* **ZU ERLEDIGENDE AUFGABEN**
1) Kannst du den Absatz, der mit „Diese Bootsrampe ist“ beginnt, im Text über die Schiffsprüfung am Rursee unten als kurze Liste wiedergeben und dabei seine wesentlichen Fakten behalten?
2) Stimmen die folgenden Aussagen mit dem Text über die Schiffsprüfung am Rursee unten überein? Beantworte jede mit Ja oder Nein und zitiere die entscheidenden Worte des Textes wörtlich. (a) Laut Heuken ist der Check alle fünf Jahre fällig. (b) Der Schiffsprüfer kommt aus Köln. (c) Das Stahlseil hat einen Durchmesser von 20 Millimetern.
3) Kannst du den Text über die Schiffsprüfung am Rursee im selben Stil um einige Sätze fortsetzen?

* **GEZEIGTER TEXTABSCHNITT**

Angesichts dessen muss bei der alten Dame schon mal genauer hingeschaut werden, ob noch alles funktionstüchtig und sicher ist. Dafür will Schiffsprüfer Hans-Josef Braun von der „Schiffs-Untersuchungskommission“ (SUK) in Mainz eigens an den Rursee kommen. Das nennt sich Inspektion oder TÜV, wie man es bei Autos kennt. Alle fünf Jahre sei dieser Check fällig, erzählt Franz-Josef Heuken routiniert am oberen Ende der Slipanlage.
Diese Bootsrampe ist eine schräge Ebene aus Beton, auf der Schiffe zu Wasser gelassen oder wieder an Land gezogen werden. Heuken ist Herr über die Schaltknöpfe der Motorwinde. Diese im Einsatz schrill tönende Maschine rollt ein dickes, 30 Millimeter Durchmesser großes Stahlseil auf beim Rausziehen des Schiffs – oder ab, wenn's im Frühling erneut losgehen und wieder Wasser unter den Kiel kommen soll.

* **QUELLENAUSZUG**
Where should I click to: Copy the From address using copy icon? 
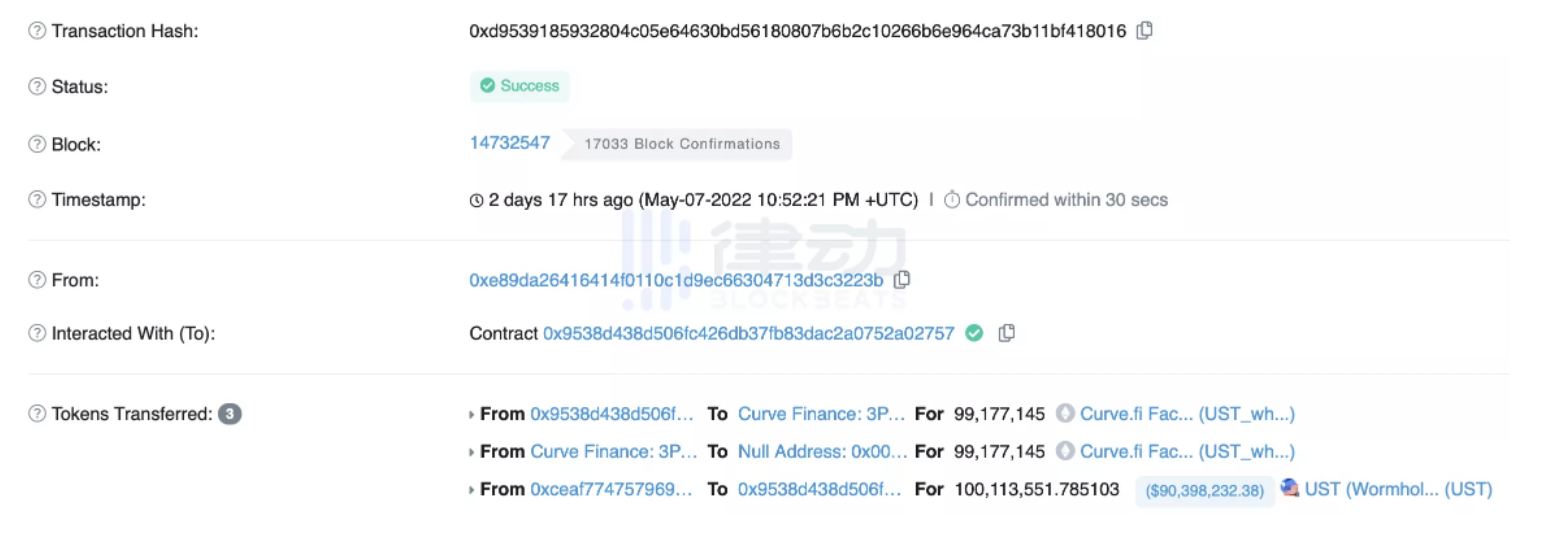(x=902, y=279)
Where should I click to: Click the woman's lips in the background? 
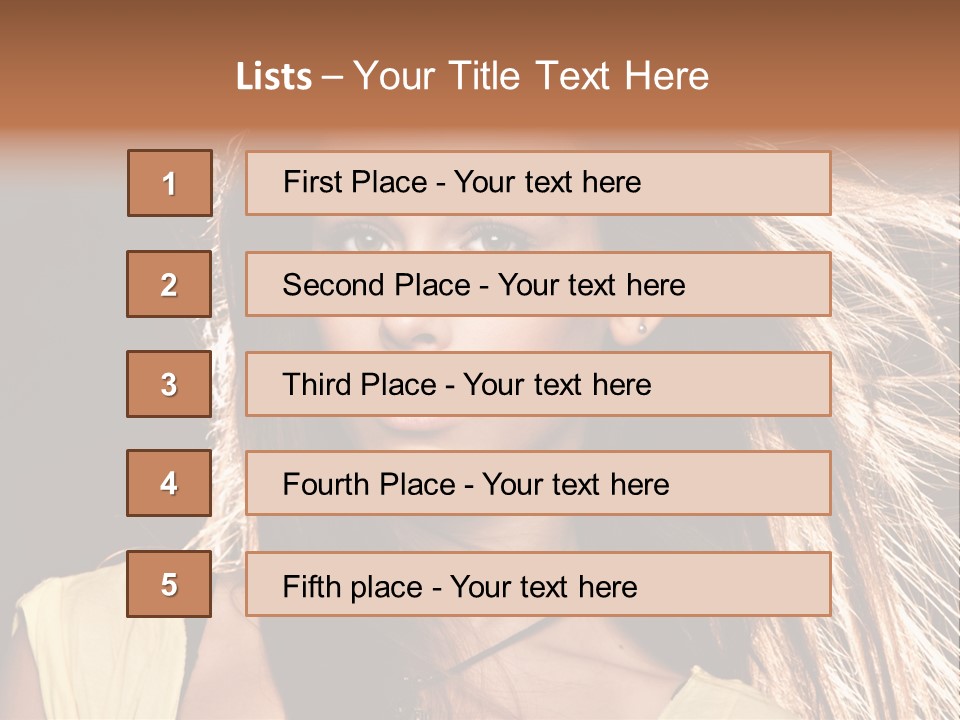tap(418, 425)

* **DIE ANTWORTEN**
1)
- Die Slipanlage ist eine schräge Betonebene, über die Schiffe zu Wasser gelassen oder an Land gezogen werden.
- Heuken bedient die Schaltknöpfe der Motorwinde.
- Die im Betrieb schrill tönende Winde rollt beim Herausziehen des Schiffs ein 30 Millimeter dickes Stahlseil auf.
- Im Frühling rollt sie das Seil wieder ab, wenn das Schiff erneut zu Wasser soll.

2)
(a) Ja: „Alle fünf Jahre sei dieser Check fällig, erzählt Franz-Josef Heuken“
(b) Nein: „(SUK) in Mainz“
(c) Nein: „ein dickes, 30 Millimeter Durchmesser großes Stahlseil“

3)
Der Rumpf des Schiffs ist schon gut über die Hälfte aus dem Wasser gezogen worden, der Schlitten mitten unter dem Schiff ist bereits auf Land angekommen. Nur noch wenige Meter , und die „Aachen“ steht komplett auf dem Trockenen. Der nächste Schritt wäre, sie mit Halteketten zu fixieren, damit das Schiff fest und „reglos“ stehen bleibt. Das ist ähnlich wie bei Keilen, die beim Parken unter die Räder eines Lastwagens geschoben werden.
Bevor das eigentliche Liften der „Aachen“ beginnen kann, wird der Schlitten oder Slipwagen vom Ufer aus unter der Wasserlinie in Position gebracht. „Der Rursee hat relativ wenig Wasser“, erklärt Heuken. Somit wird der Weg zum Schiffsrumpf ein Stück länger als sonst üblich. Danach steuert der Kapitän die „Aachen“ so präzise heran, bis sie auf dem Transportteil aufsetzt und festgezurrt werden kann. Es kann endlich losgehen.
Plötzlich knallt es, und das Stahlseil ist ab
„Das wird kaum 20 Minuten dauern“, schätzt der Reederei-Eigentümer im Gespräch. Zentimeter um Zentimeter rollt sich das Stahlseil auf der dicken Trommel auf. Und bald können auch die vielen Zaungäste, die sich auf dem Eiserbachdamm in Position gebracht haben, um das Spektakel zu bestaunen, mit eigenen Augen erkennen, dass sich die „Aachen“ langsam in Bewegung setzt.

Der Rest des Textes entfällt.